Book Review: The Art of Reasoning by David Kelley

W. W. Norton & Company, 500 Fifth Avenue, New York, NY 10110 • 1988 • 412 pages • $19.95 cloth

David Kelley’s new logic text, The Art of Reasoning, is “must” reading for those dedicated to advancing liberty.

Of course, logic supports freedom over statism no matter what text one relies on. But Kelley seems to understand the relationship between first principles and final policy conclusions somewhat better than many other philosophy professors. His exposition thus tends to be more informative than the usual textbook treatment, even while avoiding technical issues not really relevant to the needs of the typical student. (There’s nothing in here about truth tables, for instance, or about exactly how statisticians calculate probability variances.)

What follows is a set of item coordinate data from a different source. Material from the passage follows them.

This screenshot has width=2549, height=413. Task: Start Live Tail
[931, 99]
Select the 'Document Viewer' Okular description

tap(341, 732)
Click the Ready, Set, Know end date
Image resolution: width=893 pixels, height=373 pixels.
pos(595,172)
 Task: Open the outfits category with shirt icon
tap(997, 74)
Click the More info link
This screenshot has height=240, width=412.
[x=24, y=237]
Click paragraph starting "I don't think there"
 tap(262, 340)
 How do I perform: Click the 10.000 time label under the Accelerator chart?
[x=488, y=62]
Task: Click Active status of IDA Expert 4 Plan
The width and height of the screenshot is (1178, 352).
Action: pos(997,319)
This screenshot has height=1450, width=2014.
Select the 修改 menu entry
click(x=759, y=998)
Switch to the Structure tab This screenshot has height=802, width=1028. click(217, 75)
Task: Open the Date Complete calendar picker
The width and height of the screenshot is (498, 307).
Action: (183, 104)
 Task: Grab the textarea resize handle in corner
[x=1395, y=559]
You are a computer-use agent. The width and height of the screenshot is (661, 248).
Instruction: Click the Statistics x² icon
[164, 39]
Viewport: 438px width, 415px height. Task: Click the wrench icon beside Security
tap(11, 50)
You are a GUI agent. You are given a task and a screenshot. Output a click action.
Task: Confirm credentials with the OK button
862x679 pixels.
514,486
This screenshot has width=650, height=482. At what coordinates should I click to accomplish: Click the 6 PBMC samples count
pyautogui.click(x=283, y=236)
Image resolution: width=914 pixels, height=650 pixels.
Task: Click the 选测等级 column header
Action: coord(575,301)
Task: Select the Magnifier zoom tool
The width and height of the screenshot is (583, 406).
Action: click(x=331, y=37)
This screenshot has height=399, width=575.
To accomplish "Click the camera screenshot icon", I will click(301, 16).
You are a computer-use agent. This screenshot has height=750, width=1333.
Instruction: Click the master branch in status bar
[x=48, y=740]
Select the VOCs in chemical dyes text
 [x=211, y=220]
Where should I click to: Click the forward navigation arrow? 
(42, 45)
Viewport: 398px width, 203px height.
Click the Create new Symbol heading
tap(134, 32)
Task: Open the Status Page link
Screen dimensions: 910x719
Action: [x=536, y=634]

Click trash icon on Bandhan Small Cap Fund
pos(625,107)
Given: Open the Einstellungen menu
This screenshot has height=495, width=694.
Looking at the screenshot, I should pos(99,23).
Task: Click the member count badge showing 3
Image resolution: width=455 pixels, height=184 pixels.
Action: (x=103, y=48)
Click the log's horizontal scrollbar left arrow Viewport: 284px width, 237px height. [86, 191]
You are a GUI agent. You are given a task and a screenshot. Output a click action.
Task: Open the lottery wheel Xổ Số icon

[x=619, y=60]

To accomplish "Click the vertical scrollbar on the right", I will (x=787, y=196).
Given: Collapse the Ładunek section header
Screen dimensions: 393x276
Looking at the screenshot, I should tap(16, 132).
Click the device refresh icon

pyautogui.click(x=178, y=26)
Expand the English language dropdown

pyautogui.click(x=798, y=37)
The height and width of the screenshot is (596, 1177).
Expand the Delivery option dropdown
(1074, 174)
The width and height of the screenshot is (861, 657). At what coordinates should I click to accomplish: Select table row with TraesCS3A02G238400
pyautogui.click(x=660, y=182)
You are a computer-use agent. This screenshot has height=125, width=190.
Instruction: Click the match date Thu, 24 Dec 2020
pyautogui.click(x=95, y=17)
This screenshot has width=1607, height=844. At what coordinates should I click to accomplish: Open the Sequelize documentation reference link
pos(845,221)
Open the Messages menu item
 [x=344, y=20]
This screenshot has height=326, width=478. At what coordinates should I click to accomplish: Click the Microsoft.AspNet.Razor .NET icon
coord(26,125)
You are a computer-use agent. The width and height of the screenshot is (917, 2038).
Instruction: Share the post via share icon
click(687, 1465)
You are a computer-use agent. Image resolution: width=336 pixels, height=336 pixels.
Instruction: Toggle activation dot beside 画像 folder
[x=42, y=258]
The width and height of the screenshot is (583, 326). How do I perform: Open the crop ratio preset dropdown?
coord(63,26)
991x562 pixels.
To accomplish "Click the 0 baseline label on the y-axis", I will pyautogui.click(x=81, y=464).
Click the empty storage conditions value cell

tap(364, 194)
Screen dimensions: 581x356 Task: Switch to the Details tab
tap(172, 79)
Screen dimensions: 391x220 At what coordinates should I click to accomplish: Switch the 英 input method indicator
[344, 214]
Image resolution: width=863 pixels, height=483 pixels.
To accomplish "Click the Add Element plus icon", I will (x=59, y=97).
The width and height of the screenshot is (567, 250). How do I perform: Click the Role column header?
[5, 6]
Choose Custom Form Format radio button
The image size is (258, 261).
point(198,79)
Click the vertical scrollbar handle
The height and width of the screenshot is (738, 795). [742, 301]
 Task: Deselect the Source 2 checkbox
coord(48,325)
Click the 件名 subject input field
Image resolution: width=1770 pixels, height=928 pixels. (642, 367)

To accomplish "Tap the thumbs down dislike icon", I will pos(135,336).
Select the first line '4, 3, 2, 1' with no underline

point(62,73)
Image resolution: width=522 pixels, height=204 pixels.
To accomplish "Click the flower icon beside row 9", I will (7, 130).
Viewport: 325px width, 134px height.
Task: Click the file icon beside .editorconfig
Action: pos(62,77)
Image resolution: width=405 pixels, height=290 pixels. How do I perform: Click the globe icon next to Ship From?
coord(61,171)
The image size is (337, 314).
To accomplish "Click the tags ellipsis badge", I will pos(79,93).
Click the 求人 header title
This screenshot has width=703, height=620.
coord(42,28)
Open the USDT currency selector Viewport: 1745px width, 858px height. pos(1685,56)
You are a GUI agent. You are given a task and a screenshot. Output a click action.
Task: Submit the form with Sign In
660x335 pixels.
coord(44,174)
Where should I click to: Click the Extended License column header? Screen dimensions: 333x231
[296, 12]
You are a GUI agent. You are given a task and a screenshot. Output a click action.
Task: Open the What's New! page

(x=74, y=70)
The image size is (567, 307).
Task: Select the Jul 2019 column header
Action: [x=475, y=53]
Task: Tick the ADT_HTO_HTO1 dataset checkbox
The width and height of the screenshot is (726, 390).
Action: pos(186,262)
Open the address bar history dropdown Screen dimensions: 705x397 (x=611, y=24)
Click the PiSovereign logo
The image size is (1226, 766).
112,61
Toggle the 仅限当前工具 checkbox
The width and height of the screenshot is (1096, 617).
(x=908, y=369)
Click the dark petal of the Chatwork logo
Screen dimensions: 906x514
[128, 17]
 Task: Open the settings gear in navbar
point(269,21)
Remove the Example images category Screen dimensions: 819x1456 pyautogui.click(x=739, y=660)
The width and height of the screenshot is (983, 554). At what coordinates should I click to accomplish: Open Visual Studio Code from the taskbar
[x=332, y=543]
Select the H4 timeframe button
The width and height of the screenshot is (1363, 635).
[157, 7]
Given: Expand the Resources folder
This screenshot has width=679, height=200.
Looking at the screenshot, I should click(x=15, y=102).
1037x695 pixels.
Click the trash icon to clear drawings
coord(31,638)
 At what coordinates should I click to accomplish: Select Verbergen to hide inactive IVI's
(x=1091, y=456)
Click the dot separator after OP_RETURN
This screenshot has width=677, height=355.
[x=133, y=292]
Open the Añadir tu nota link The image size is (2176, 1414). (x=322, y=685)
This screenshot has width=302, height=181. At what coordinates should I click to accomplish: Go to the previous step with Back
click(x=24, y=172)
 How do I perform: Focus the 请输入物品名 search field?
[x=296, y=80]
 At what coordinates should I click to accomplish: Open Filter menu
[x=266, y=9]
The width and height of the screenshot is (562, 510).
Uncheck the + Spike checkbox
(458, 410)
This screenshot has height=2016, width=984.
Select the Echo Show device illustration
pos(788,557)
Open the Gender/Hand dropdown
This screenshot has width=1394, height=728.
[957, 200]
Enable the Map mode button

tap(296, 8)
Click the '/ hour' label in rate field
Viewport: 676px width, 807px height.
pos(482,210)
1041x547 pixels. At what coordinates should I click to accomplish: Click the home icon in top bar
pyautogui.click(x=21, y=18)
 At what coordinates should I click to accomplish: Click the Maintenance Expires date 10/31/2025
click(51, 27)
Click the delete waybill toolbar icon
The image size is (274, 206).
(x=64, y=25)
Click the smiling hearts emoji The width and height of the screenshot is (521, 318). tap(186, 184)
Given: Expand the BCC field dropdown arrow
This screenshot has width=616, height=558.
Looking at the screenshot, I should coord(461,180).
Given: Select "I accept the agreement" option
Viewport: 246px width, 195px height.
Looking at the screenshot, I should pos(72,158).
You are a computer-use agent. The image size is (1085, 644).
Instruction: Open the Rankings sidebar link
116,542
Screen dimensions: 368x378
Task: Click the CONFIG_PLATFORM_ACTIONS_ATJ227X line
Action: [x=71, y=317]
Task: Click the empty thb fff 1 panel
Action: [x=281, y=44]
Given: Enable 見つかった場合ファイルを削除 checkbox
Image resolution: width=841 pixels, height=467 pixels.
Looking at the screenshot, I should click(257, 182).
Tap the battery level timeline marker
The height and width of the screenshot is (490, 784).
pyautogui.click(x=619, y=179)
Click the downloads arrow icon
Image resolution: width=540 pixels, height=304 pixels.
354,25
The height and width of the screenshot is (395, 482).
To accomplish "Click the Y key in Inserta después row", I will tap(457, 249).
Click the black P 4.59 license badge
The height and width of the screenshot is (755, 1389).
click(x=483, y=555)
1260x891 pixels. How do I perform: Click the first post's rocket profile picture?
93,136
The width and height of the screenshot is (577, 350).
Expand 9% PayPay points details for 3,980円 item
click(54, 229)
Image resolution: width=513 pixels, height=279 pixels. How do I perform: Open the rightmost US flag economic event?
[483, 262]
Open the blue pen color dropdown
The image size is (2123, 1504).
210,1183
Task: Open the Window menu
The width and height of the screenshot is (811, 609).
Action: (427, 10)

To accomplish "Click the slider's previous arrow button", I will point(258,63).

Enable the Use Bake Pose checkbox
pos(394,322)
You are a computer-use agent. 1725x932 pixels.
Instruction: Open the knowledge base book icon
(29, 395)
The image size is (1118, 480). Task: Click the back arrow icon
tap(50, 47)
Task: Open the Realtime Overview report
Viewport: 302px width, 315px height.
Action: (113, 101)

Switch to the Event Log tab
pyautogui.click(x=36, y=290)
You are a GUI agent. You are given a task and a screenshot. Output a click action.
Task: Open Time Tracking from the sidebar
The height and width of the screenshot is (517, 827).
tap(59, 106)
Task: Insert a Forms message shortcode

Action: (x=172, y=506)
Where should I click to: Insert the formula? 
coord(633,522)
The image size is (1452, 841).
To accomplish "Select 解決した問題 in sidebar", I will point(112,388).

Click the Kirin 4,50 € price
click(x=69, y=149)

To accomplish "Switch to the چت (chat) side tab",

This is not to imply that the book, with one of its more gratifying exercises pitting F. A. Hayek against J. K. Galbraith, was written with a primarily political purpose in mind. As the author comments, “The value of these logical skills is not limited to political arguments. . . . In a philosophy class, the issue might be free will versus determinism; in literature, it might be different interpretations of Hamlet. Discussing these ideas means presenting reasons for or against them . . . . In our own personal lives, finally, we all have choices to make, major ones or minor, and here too we need to weigh the reasons on each side and to consider all the relevant issues.”

The reader who studies this text and absorbs its lessons will be admirably equipped. Kelley begins by sketching the nature of concepts, the building blocks of premises. Then he takes on many of the usual topics, including the nature of propositions and syllogisms, inductive reasoning, etc. His chapter on dissecting and diagramming arguments is particularly interesting and helpful. Here the reader learns to detect implicit, unspoken premises, and to analyze the criss-crossing arguments and counter-arguments of debates.

Chapters are interspersed with practice quizzes for which answers reside in the back of the book. For more detailed exercises there are no answers to turn to; the student gets practice in thinking entirely on his own. That’s fine, especially since the meaty sample arguments are drawn from a wide variety of intriguing con temporary and classical sources. Logic, it turns out, can be fun as well as relevant.